At first, I felt pretty indifferent. Scotland was complaining again. So what else was new? But that’s when I assumed that Scotland was just having a tantrum, and would really stay with us no matter what. Then it seemed as though Scotland was over the tantrum, but still just desperate for our attention, moaning on about how it could have been great, if only we hadn’t been holding it back.
Then it started to look a bit more serious. We’d allowed Scotland to vent, but it was still threatening to pack its bags. For a few months more, we ignored it, but did occasionally point out that it would be a lot worse off without us.
Usually, this was enough to bring Scotland to heel and for everything to settle down again. But Scotland wouldn’t settle. It even claimed it would get on much better without us. Threats that England would withdraw its pound, its Queen, even Top Gear from Scotland had no effect (perhaps not at all surprisingly in the case of Top Gear).

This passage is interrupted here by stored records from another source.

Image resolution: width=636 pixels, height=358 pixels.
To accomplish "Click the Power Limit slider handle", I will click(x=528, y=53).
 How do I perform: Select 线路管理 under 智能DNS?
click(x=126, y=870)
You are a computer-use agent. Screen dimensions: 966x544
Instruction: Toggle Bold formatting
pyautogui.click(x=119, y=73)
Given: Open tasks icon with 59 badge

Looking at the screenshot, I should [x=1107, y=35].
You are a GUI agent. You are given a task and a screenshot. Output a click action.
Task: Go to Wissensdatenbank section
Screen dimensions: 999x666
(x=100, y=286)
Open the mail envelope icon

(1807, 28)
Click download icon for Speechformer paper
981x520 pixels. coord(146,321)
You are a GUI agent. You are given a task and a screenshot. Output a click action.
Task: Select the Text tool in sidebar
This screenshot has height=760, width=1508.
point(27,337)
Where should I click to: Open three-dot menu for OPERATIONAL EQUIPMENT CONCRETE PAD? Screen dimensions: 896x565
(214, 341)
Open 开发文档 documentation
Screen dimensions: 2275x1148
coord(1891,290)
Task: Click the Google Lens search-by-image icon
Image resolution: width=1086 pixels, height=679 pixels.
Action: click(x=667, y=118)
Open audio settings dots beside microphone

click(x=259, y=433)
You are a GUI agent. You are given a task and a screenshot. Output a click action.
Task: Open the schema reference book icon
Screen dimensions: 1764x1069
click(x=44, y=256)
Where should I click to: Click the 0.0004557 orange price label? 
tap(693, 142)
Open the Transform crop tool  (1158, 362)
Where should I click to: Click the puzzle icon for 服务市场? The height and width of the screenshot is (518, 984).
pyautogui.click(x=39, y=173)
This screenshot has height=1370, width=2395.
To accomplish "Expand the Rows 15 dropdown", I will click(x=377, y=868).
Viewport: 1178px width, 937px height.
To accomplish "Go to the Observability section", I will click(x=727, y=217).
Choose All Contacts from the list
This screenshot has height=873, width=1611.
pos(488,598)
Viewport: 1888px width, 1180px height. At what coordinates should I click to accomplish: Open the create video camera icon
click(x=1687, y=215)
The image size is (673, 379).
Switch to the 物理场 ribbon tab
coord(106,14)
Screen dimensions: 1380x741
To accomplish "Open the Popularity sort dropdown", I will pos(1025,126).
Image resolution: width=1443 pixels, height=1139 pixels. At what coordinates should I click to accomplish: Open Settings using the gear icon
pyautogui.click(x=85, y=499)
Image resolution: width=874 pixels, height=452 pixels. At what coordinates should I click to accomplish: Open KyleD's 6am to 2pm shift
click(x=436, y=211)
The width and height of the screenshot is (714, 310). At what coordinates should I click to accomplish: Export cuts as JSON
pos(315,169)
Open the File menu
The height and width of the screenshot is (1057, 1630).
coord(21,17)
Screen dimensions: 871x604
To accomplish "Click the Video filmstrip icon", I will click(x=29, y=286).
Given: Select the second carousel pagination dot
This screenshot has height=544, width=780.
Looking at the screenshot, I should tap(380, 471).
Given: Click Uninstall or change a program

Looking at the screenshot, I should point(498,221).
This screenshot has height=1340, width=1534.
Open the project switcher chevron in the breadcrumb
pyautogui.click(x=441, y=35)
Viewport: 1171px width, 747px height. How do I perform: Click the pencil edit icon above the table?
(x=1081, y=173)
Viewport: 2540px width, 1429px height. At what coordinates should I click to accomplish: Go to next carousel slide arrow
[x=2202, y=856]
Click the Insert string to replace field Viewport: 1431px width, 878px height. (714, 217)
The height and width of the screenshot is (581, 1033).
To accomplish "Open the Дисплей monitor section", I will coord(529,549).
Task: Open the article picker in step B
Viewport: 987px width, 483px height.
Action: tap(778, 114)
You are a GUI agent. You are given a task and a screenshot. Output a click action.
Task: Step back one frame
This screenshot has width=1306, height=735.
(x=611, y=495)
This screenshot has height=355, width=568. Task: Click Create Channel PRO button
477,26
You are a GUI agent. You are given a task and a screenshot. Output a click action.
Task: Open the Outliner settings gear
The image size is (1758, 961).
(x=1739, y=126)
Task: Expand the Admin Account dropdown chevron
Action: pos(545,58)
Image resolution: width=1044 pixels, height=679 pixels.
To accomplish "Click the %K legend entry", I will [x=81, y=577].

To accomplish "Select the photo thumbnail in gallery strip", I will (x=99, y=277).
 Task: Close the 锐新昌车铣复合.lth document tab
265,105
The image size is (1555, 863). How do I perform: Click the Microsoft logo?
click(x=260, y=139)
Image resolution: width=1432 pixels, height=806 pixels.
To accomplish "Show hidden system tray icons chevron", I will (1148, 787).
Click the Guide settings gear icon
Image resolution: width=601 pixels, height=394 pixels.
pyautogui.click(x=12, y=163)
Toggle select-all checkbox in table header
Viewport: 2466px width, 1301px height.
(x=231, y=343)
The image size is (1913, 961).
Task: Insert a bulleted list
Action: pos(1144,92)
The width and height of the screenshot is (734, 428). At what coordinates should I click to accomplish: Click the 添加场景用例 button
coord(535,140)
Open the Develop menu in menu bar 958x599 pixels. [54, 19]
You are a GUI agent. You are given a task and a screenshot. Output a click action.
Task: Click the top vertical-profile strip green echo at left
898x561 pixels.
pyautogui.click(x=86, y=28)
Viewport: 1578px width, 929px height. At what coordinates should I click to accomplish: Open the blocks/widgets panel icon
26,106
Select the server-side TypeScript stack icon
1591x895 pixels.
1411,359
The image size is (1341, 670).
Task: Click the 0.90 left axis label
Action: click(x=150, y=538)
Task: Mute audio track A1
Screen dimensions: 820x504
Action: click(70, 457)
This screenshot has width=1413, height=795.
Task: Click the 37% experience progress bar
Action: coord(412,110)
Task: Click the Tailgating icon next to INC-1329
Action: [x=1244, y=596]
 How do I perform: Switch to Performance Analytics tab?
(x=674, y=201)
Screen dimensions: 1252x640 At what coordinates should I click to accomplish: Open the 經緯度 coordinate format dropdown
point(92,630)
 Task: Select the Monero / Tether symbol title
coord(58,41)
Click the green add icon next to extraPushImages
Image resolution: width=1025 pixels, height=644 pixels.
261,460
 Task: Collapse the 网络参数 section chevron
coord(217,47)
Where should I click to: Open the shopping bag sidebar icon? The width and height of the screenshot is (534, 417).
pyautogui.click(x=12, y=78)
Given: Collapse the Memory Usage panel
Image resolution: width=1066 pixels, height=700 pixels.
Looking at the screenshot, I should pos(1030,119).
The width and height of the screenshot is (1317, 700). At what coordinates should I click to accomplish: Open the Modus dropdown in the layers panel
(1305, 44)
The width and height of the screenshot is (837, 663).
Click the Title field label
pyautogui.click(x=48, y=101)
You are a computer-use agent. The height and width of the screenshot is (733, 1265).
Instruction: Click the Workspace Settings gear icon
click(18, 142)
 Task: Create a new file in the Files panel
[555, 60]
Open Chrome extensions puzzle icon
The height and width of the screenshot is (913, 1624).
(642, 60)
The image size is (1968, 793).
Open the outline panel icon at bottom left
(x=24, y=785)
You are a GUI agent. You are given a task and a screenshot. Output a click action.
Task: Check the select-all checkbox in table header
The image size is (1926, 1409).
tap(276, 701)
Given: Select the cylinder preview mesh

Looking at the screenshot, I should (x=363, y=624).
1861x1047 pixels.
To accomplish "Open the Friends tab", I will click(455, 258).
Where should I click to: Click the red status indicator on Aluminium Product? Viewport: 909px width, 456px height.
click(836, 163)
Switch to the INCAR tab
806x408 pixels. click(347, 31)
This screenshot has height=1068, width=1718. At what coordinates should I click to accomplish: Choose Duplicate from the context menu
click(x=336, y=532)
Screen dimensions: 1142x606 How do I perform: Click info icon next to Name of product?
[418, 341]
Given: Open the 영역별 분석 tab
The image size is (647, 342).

I started to feel a bit rattled. Here was Scotland, about to make a huge decision, and I wasn’t allowed to have a say. Democratic? I don’t really think so. Then, last weekend, the polls showed a Scottish majority in favour of independence.
Then it hit home. Scotland was really going to leave us. I felt very sad and rejected. When Cameron, Clegg and Miliband headed off to Scotland on Wednesday, I thought that would be the final straw. A bunch of Oxbridge toffs pontificating and threatening would be the death knell of our united kingdom for sure.
But now another poll is saying that the No vote is back on top, and Scotland may stay after all. I feel relieved, but a little used. Scotland, don’t play fast and loose with my affections. Stay British. If you leave, we’ll have to redesign the Union Jack flag and frankly, it’ll be a mess.